Creating a Space Where Ideas Can Be Expressed: Leading Online Tours for Members of the Alzheimer’s Association

– By Moses Mascuch, Assistant, Academic Programs

I first began leading online conversations about works of art for Southland Alzheimer’s Association members in the early days of the COVID-19 pandemic. I and my fellow student educator Chloe Landis had been preparing to host a group of members from the Southland chapter of the Association, which serves people with early stage Alzheimer's and their caregivers, for a series of in-person tours when the COVID-19 pandemic began. The year 2020 would have been the Hammer Academic Programs department's second year of offering tours to the association. However, as the pandemic hit and the Hammer closed to the public, we had to figure out how to move these conversations online. For me, the shift to online touring stripped away much of the confidence I had built over two years working as a student educator. The Hammer offers conversational tours: as a guide, I do not hold all the information. Rather, I am a facilitator, encouraging tour participants to share thoughts with one another and collectively build an interpretation of the works we view. However, so much of my ability to create the kind of collaborative space that a conversational tour requires to thrive came from being in the same physical space as the people I was touring. Making eye contact, reading body language, moving through a space together, were essential, I thought, to getting people to open up and share their thoughts about art. Could those things be recreated over the internet? In my UCLA Zoom classes, everyone was hidden behind a turned-off camera, and no one talked. Would the same be true of my tours with the Alzheimer’s Association?

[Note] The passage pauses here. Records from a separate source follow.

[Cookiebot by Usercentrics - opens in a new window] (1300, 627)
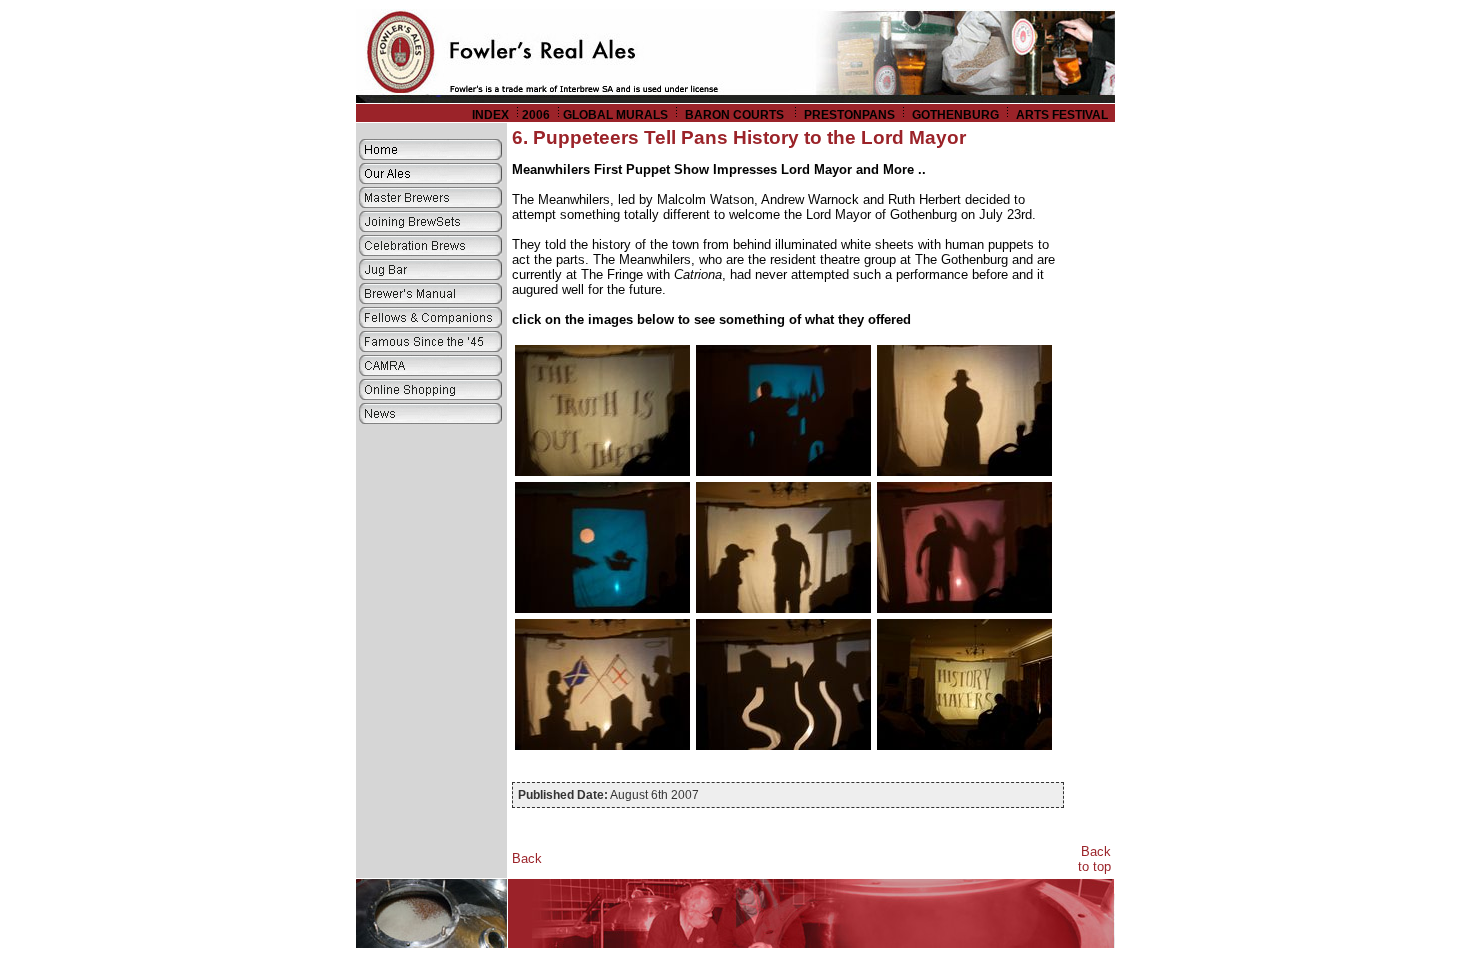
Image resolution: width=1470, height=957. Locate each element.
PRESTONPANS (849, 115)
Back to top (1094, 859)
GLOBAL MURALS (615, 115)
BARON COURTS (736, 115)
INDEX (490, 115)
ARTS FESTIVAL (1063, 115)
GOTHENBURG (955, 115)
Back (527, 858)
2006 (536, 115)
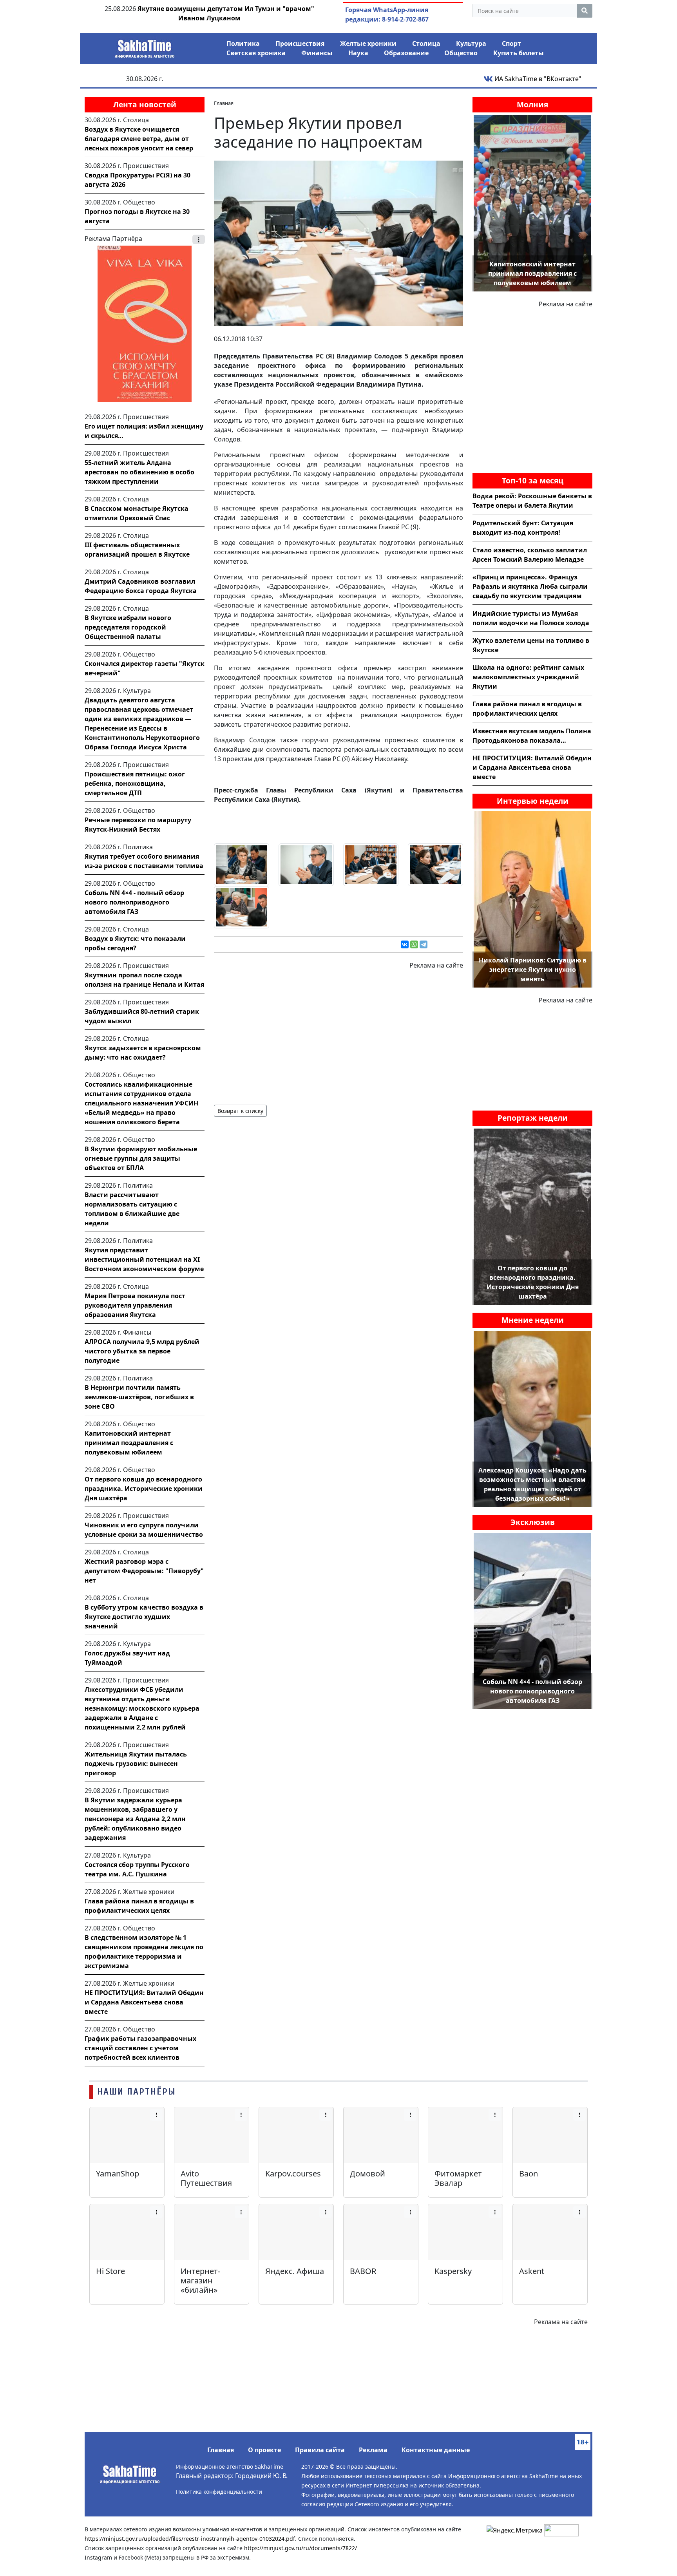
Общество (461, 53)
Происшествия (299, 43)
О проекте (264, 2450)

Luckily, no. I logged on to my first tour with the Alzheimer’s Association to a sizable group of seniors who had already joined, cameras on and ready to look at art. On our first tour, Chloe and I paired two works from the Armand Hammer Collection: John Singer-Sargent’s Dr. Pozzi at Home (1881) and Van Gogh’s The Sower (ca. 1888). Our conversation with the Alzheimer’s Association centered around the two artists’ deployment of color and pose, and the difference between the almost psychedelic greens, yellows, and purples of The Sower, and the luscious red tones and lothario posture of Dr. Pozzi. The two works, for my money the most fun in the collection, went over well with the members of the Alzheimer’s Association.

Dr. Pozzi at Home

The turnout and support for the first tour was so strong that we moved to a biweekly touring schedule. We quickly became familiar faces to each other. This element of familiarity was new to me: I was used to introducing myself at the beginning of every tour and ending each tour expecting to never see the visitors again. Once members of the Alzheimer’s Association were returning for every tour, I could skip my introductions and get right to talking with them about the works we were viewing. Our conversations, in turn, became deeper and more open. The more I was able to affirm the insights of the visitors, the more they would share. The folks attending our Alzheimer’s Association tours all had incredible and refreshing ways of approaching the works we toured.

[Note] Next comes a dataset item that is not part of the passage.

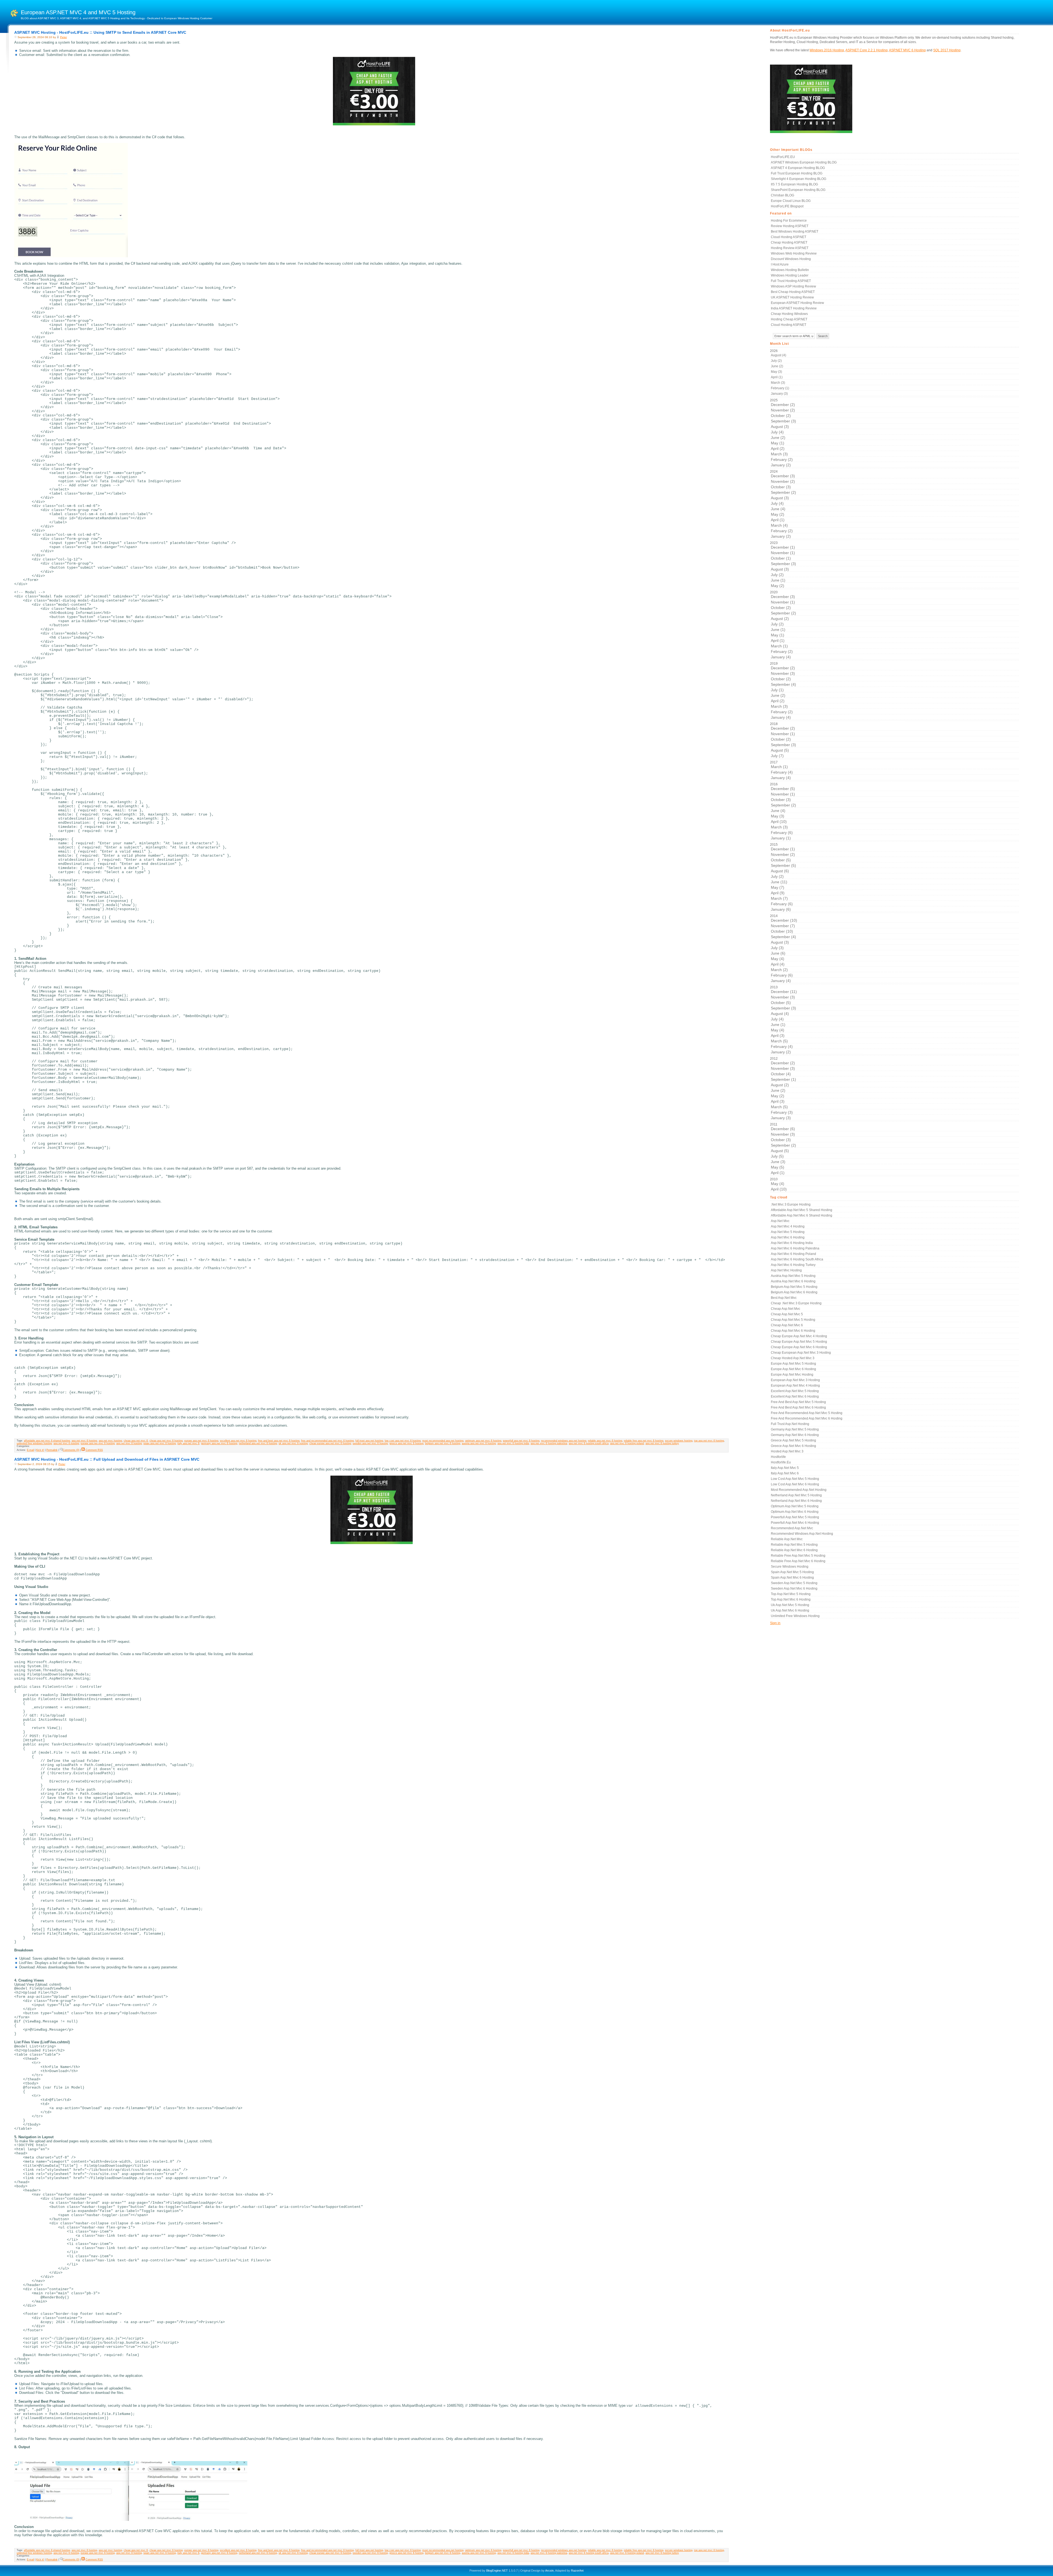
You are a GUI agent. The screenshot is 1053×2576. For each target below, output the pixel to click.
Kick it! (40, 1450)
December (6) (783, 1129)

I began to be more adventurous in my selections, moving from the well-canonized Armand Hammer Collection works to more challenging works from the Hammer Contemporary Collection, like Analia Saban’s hilarious hybrid painting-sculpture Fitted Bed Sheet (2011). I showed works I knew very little about, or could barely wrap my head around; obscure prints from the Grunwald center, or Ilene Judy Segalove’s intricate (but, as the Alzheimer's Association members helped me see, rewarding) photo-conceptual pieces. As we viewed these more complex works, the members of the Alzheimer’s Association often told me, “I would’ve just walked by this if I saw it in the museum. But now I can really appreciate it.” Yet they were the ones who were building an understanding of the work, and the appreciation was all mine—all I did was provide the context for them to sit with the work, to not move past it and instead contemplate it.

Collectively, we had created a space where ideas could be expressed, and we all benefitted. I truly learned more from discussing the works with the Alzheimer’s Association than I did researching the works beforehand. I am certainly not the only student educator who has toured with the Alzheimer’s Association, and my co-educators and I have all remarked upon the unique insightfulness and adventurousness of the group. This speaks to the strength of the connection between the Alzheimer’s Association and the Hammer. We at the Hammer provide the members of the group a welcoming space to be together in a scary and uncertain time. In turn, the Alzheimer’s Association has allowed me to reach the place I strive for on every tour, a true decentering of myself as a tour guide, the opening up of a space where the meaning of an artwork is found collaboratively.